Most Baby Boomers are aware that sleep is important for health, but a new study has found that sleeping less than seven hours a night could put people at risk of experiencing cardiovascular disease-related events, such as stroke or a heart attack.
The study, published in the journal Experimental Physiology, is the first to explore the impact of insufficient sleep to changes in the blood levels of microRNA (miRNA), small molecules that play a kew role in vascular health.
“They are like cellular brakes, so if beneficial microRNAs are lacking that can have a big impact on the health of the cell,” senior author Christopher DeSouz, said.
For the study, researchers took blood samples from 24 healthy men and women, aged 44 to 62. The team found that participants who slept for less than seven hours a night had 40 to 60 percent lower circulating levels of three key miRNAs (miR-125A, miR-126, and miR-146a) than those who slept enough.

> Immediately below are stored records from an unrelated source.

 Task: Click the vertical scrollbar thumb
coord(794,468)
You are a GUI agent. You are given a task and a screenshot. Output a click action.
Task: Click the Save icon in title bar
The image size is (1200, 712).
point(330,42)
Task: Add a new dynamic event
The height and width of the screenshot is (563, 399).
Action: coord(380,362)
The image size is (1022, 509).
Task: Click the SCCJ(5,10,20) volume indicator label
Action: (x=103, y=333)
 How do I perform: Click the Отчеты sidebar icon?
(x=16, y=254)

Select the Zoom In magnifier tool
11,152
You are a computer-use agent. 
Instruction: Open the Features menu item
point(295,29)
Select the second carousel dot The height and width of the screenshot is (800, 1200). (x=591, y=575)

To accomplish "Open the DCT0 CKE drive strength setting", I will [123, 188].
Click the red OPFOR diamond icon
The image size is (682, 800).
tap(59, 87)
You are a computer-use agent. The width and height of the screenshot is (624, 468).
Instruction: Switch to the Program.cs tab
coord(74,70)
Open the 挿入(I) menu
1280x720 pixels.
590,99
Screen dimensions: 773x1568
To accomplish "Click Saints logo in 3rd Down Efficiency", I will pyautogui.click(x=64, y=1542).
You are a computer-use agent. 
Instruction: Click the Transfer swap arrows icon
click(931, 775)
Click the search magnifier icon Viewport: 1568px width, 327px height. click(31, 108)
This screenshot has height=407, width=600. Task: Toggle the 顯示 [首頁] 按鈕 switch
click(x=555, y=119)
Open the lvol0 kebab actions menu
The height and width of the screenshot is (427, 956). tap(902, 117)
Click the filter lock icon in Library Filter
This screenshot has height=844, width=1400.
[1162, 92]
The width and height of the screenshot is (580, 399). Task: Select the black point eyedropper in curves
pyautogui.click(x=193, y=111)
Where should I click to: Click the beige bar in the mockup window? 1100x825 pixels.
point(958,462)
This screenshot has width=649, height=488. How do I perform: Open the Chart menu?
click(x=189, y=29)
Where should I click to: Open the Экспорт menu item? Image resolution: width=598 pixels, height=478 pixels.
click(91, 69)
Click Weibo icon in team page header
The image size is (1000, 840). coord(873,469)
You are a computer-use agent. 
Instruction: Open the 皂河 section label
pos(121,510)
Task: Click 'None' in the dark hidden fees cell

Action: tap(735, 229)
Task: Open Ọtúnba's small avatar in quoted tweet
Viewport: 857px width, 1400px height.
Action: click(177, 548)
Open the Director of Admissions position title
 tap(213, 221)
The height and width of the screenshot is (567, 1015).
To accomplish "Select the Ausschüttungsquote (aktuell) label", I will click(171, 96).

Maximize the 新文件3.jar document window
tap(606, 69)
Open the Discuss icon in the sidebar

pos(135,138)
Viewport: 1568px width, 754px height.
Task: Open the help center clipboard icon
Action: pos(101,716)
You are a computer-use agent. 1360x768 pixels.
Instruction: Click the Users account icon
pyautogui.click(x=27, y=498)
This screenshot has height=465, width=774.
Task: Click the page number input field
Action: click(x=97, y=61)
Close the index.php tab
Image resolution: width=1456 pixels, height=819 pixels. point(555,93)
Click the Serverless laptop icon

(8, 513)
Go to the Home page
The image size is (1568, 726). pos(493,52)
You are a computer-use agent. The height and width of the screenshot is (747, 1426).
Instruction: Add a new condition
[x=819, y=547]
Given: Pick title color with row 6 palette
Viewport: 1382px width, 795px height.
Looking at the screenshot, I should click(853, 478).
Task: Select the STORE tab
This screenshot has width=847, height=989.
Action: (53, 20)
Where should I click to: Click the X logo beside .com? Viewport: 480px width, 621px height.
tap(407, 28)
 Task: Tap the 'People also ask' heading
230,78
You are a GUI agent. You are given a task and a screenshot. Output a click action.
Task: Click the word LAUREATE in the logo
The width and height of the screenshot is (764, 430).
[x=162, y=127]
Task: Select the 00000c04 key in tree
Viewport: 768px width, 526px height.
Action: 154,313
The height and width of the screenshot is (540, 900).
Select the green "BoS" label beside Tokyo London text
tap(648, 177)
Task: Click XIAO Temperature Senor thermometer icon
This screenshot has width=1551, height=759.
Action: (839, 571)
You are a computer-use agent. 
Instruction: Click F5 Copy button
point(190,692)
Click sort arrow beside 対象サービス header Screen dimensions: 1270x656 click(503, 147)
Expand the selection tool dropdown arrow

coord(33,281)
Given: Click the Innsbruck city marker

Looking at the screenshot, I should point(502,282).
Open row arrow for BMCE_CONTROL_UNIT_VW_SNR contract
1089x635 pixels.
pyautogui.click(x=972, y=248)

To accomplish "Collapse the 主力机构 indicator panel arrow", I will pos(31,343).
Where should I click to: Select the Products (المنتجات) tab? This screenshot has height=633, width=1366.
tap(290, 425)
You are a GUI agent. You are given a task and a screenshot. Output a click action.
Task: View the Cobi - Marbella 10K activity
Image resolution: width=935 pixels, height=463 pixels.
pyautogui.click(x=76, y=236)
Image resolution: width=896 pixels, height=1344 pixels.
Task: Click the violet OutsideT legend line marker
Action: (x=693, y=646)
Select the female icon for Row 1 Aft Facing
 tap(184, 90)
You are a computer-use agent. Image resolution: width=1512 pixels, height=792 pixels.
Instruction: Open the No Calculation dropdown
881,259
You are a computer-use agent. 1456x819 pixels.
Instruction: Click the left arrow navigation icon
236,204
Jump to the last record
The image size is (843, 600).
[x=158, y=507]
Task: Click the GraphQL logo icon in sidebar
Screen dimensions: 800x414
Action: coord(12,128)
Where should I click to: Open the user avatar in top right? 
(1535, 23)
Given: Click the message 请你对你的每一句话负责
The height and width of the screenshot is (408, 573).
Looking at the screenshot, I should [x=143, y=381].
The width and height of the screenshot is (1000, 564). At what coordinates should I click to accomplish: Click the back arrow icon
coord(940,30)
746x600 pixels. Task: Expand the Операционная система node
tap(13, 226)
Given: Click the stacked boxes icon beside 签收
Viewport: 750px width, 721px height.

In this case, they found people with insufficient microRNAs might be at a higher risk of experiencing a host of vascular problems, including inflammation, as well as a higher risk of experiencing cardiovascular disease and related events such as a stroke or a heart attack.
“Why seven or eight hours seems to be the magic number is unclear,” he said. “However, it is plausible that people need at least 7 hours of sleep per night to maintain levels of important physiological regulators, such as microRNAs.
“Don’t underestimate the importance of a good night’s sleep.”
DeSouz added research is now underway in to determine whether restoring healthy sleep habits can restore healthy levels of microRNAs.
Meanwhile, it comes after a previous study from the US has led researchers to draw a link between sleep deprivation and the development of Alzheimer’s disease.
The research, published in the PNAS Journal, claimed that people who suffer from insomnia or struggle to get a good night’s sleep could unintentionally be increasing their risk of Alzheimer’s disease. The study said that sleep deprivation can increase levels of beta-amyloid in the human brain, something that is commonly associated as a risk factor of Alzheimer’s disease.
It found that just one night of little or no sleep dramatically increases the levels of this dangerous protein, leading researchers to conclude that a lack of proper rest or sleep makes it harder for the body to flush the body of dangerous toxins.